Saturday 5 February 2011

A Spot of Dinner at The Mandarin Oriental - A Slightly Biased Review

If the world were a playground then British food would probably be the fat, spotty kid in second hand clothes who got bullied by the cool kids.

Historically, the blame lay with the industrial revolution and Second World War food rationing. Fresh produce became a distant rural memory and food shortages meant the plucky Brits had to get inventive with potatoes. Food became more of a practical consideration than an epicurean extravagance.

But the tide has changed - God isn't even a DJ anymore, he's a celebrity chef – and he appears to have set up his altar in the Mandarin Oriental in Knightsbridge.

The guests kicked themselves when they realised 
that little trickster had fooled them once again
"Meat Fruit"

Arriving Odysseus-like to the siren song (“Mr Drake your table is ready”) of three immaculate hosts we were whisked through to our table on a conveyor belt of niceties. By the time we reached our destination I felt I'd made a new BFF.

First off lets talk kitchen. A culinary wet dream that looks like the lovechild of a Philippe Starck designed fishtank and a Bugatti Veyron it wasn't long before Ms S reminded me that at least a modicum of dinner conversation would be preferable. When half of the restaurant is practically a chef's table and the other half looks onto Hyde Park though its easy to get distracted.
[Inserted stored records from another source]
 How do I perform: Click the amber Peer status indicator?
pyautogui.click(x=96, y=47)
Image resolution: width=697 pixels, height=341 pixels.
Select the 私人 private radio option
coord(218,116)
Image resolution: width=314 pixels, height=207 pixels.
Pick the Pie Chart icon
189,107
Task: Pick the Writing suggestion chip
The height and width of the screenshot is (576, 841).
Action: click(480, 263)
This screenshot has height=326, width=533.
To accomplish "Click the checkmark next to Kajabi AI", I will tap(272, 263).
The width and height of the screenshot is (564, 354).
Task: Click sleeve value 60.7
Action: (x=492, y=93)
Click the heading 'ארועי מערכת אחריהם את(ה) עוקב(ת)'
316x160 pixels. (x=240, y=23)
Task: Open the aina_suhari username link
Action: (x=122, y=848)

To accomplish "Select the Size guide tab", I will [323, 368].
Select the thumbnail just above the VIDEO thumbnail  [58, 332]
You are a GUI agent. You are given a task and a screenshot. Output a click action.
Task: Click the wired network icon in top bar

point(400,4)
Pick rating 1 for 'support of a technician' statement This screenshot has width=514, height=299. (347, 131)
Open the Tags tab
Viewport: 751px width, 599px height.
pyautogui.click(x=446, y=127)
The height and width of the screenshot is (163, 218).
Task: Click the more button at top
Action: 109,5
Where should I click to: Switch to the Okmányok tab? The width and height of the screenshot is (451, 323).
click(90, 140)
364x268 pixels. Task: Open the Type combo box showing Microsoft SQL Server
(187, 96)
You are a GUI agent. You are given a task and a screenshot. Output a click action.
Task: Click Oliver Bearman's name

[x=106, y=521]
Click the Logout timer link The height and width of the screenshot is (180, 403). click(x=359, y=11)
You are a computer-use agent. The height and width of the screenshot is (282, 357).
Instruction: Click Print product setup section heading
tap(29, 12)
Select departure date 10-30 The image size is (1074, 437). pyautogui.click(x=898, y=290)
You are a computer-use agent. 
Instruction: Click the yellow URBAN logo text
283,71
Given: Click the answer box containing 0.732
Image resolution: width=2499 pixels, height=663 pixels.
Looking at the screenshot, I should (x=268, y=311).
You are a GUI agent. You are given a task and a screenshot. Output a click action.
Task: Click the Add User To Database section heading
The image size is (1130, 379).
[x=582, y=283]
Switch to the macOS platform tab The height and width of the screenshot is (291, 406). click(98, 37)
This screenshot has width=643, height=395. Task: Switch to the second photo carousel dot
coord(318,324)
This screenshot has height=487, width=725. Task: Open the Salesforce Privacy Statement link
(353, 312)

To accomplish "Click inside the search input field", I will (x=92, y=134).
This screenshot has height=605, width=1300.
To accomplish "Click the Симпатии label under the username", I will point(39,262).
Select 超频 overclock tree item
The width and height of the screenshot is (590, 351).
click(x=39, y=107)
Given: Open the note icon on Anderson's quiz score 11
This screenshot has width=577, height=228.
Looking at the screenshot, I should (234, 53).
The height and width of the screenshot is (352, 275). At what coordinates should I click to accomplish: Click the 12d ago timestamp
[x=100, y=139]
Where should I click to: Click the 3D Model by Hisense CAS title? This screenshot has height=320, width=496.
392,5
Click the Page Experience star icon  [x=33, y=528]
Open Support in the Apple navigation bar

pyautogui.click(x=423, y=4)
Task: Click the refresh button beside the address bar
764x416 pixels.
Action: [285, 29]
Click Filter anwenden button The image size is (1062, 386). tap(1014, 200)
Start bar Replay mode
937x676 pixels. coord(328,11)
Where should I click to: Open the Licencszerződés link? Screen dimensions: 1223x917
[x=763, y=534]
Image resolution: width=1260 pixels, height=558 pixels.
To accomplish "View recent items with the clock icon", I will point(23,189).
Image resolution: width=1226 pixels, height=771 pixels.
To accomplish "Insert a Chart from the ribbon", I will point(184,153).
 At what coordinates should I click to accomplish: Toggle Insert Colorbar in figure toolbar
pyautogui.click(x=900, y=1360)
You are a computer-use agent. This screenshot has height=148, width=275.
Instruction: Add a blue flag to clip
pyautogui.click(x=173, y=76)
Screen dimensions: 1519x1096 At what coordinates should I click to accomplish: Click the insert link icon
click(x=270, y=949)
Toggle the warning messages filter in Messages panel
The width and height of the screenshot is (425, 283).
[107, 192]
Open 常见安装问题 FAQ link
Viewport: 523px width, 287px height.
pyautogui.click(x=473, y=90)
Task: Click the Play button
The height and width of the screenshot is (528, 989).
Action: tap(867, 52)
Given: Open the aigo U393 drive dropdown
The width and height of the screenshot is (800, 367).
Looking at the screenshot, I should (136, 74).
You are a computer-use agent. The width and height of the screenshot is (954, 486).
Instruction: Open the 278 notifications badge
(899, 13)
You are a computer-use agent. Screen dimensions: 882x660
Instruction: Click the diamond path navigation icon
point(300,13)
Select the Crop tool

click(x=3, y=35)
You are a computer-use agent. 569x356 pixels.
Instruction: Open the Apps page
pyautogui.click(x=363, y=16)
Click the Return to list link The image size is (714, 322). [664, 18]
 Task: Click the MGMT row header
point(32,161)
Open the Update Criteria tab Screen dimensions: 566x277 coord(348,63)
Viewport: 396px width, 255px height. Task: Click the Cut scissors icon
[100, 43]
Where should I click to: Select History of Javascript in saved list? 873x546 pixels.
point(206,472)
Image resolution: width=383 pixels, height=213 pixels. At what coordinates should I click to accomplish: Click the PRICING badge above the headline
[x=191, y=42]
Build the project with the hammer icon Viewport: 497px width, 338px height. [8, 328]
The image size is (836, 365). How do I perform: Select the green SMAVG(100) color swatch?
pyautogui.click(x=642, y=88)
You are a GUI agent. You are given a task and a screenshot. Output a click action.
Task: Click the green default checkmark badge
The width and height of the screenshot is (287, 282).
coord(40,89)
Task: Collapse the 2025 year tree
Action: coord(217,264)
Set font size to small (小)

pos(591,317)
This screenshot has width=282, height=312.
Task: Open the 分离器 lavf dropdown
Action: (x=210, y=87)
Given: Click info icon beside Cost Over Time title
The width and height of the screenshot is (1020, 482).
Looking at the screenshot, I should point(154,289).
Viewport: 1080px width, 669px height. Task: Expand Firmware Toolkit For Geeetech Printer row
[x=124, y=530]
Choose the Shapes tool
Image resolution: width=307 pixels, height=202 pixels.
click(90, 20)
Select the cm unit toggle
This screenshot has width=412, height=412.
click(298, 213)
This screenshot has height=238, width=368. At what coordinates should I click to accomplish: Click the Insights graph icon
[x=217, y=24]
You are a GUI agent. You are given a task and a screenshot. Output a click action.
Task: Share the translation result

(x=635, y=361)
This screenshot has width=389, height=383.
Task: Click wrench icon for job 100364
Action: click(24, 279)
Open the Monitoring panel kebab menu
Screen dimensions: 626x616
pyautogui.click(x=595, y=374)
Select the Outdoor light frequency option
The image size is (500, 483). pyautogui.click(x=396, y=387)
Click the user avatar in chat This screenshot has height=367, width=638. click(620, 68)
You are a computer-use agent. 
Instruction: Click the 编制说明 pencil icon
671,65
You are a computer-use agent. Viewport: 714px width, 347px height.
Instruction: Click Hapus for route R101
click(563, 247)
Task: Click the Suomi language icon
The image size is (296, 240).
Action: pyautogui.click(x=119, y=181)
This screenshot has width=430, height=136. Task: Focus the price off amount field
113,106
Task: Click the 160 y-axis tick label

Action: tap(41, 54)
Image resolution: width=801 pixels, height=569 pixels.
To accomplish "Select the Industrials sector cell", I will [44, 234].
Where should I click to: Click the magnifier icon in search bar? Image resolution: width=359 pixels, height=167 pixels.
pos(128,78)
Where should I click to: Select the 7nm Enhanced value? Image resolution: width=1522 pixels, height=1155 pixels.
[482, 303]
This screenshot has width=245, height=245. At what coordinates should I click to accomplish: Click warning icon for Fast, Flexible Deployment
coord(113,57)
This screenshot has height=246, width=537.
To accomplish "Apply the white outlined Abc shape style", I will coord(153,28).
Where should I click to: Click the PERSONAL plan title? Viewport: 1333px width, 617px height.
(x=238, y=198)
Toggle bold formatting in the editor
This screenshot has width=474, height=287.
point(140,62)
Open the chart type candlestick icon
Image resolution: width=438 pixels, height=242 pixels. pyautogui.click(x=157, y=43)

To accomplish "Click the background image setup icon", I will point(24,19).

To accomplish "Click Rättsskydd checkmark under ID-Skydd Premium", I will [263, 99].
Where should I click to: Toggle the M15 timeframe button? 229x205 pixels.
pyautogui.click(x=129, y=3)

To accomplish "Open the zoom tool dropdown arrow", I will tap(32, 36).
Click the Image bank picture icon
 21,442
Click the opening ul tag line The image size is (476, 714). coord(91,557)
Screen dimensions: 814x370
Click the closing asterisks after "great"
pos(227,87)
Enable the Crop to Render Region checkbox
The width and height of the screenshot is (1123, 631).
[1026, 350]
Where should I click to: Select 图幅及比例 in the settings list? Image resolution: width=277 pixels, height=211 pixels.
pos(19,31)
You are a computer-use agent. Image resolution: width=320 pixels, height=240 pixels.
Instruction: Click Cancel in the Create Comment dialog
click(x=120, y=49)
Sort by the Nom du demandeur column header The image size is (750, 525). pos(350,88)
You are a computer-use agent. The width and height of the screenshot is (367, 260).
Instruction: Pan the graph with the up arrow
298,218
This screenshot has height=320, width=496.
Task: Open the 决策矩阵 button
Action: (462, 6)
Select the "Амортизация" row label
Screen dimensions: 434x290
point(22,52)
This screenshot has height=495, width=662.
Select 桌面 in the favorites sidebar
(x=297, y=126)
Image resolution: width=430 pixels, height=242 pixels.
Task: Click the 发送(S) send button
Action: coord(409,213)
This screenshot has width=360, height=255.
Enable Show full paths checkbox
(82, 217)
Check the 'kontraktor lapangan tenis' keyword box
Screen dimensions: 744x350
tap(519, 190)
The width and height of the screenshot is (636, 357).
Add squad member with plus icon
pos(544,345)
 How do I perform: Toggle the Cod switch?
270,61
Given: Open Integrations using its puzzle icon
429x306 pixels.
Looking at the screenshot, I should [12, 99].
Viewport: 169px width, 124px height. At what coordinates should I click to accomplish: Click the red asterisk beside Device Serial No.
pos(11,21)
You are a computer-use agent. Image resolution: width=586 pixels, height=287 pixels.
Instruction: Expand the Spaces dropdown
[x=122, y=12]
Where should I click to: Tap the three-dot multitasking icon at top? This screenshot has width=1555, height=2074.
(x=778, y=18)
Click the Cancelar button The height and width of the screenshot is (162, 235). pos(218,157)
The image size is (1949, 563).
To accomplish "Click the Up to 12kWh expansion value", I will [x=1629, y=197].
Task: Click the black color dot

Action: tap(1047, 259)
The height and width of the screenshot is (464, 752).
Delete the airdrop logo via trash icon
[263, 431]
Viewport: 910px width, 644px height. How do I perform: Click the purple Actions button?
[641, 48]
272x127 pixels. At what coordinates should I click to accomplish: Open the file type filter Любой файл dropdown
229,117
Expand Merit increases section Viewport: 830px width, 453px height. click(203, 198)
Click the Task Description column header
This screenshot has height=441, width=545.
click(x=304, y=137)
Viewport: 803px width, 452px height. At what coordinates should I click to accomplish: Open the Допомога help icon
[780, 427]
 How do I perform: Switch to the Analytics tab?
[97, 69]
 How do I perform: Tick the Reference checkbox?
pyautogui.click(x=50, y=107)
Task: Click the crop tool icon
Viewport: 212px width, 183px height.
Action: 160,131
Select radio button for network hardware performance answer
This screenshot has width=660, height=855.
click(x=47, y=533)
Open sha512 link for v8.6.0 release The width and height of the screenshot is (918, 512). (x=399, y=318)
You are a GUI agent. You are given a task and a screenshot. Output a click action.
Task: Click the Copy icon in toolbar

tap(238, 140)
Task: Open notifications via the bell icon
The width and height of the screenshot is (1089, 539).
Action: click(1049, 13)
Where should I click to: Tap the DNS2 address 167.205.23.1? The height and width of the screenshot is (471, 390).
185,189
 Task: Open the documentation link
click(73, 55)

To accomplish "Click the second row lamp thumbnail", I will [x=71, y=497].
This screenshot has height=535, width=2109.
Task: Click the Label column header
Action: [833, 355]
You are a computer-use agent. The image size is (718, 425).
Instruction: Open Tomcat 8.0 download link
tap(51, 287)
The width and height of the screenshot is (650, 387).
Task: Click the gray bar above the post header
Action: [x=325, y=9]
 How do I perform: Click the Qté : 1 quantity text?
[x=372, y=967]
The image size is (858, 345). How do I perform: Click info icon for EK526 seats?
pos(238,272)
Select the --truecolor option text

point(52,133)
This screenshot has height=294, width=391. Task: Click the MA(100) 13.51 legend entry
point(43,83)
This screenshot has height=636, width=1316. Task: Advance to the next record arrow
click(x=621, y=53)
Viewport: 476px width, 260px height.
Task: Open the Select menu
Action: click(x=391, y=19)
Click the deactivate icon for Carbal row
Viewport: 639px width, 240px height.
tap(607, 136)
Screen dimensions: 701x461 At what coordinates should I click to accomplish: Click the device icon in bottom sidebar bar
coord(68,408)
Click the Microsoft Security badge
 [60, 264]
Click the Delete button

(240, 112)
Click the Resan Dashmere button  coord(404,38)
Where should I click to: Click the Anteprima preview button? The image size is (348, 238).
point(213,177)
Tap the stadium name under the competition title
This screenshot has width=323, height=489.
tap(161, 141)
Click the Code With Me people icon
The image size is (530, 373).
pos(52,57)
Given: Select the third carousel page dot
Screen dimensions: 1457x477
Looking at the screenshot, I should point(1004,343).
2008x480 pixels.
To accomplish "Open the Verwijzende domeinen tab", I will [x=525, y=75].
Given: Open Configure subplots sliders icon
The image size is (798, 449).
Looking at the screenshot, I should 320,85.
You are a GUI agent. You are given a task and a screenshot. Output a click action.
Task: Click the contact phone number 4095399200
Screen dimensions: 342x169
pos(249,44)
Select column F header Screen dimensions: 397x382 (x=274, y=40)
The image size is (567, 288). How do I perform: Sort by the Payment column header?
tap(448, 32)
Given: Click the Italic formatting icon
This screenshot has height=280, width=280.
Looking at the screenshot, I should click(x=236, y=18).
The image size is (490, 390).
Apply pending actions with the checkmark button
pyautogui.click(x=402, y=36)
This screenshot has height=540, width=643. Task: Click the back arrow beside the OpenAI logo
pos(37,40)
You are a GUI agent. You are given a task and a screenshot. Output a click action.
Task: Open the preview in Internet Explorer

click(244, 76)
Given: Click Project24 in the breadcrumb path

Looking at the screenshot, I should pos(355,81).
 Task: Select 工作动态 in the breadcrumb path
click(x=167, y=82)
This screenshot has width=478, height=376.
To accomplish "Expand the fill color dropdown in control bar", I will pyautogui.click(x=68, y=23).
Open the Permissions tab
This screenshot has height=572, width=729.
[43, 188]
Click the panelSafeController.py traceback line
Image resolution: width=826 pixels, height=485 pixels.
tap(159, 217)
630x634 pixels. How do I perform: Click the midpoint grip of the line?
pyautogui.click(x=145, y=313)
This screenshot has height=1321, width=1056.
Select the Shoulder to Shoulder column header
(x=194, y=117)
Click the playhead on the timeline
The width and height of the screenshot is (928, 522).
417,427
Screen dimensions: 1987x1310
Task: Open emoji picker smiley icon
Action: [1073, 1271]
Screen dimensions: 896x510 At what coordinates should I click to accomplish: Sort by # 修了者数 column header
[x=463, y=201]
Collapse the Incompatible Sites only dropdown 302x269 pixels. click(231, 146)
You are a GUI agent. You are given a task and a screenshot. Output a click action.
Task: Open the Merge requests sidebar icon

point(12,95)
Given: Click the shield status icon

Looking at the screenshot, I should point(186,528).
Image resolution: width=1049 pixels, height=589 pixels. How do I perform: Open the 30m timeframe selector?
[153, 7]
Now you could well imagine that the sister of a three star Michelin restaurant might employ waiting staff with an attitude to match but like its chubby sibling Dinner not only has helpful waiters - it positively needs them. With a menu that lists such 14th century reduxes as Meat Fruit and Rice & Flesh the food comes complete with a culinary history lesson that quickly skims around 700 years of our gastronomic heritage. But is the Dinner menu all cock and no balls (to use the appropriate olde English phrase) ?

I'm desperately resisting the urge to go all AA Gill on you but occasionally a smattering of hyperbole is justified. Imagine yourself suddenly transported to a misty forest clearing - in the middle of that clearing is an old ramshackle hut with a moss covered roof. Walking inside you are hit my the smell of wood smoke, moss and the aroma of a stock pot bubbling over a cauldron (most likely tended to by a gnarled old lady who looks like an extra from a Tolkien novel). That's the lamb broth. Then there's the Meat Fruit - at once a perfectly formed tangerine which on further dissection reveals a smooth liver parfait that is surely destined to become a signature dish. Main courses saw a pork chop whose diminutive stature belied a quality bordering on wagyu whilst the green cockle ketchup accompanying the turbot was like the edgy, skinny jeans wearing younger brother to Heinz's tweed wearing older sibling.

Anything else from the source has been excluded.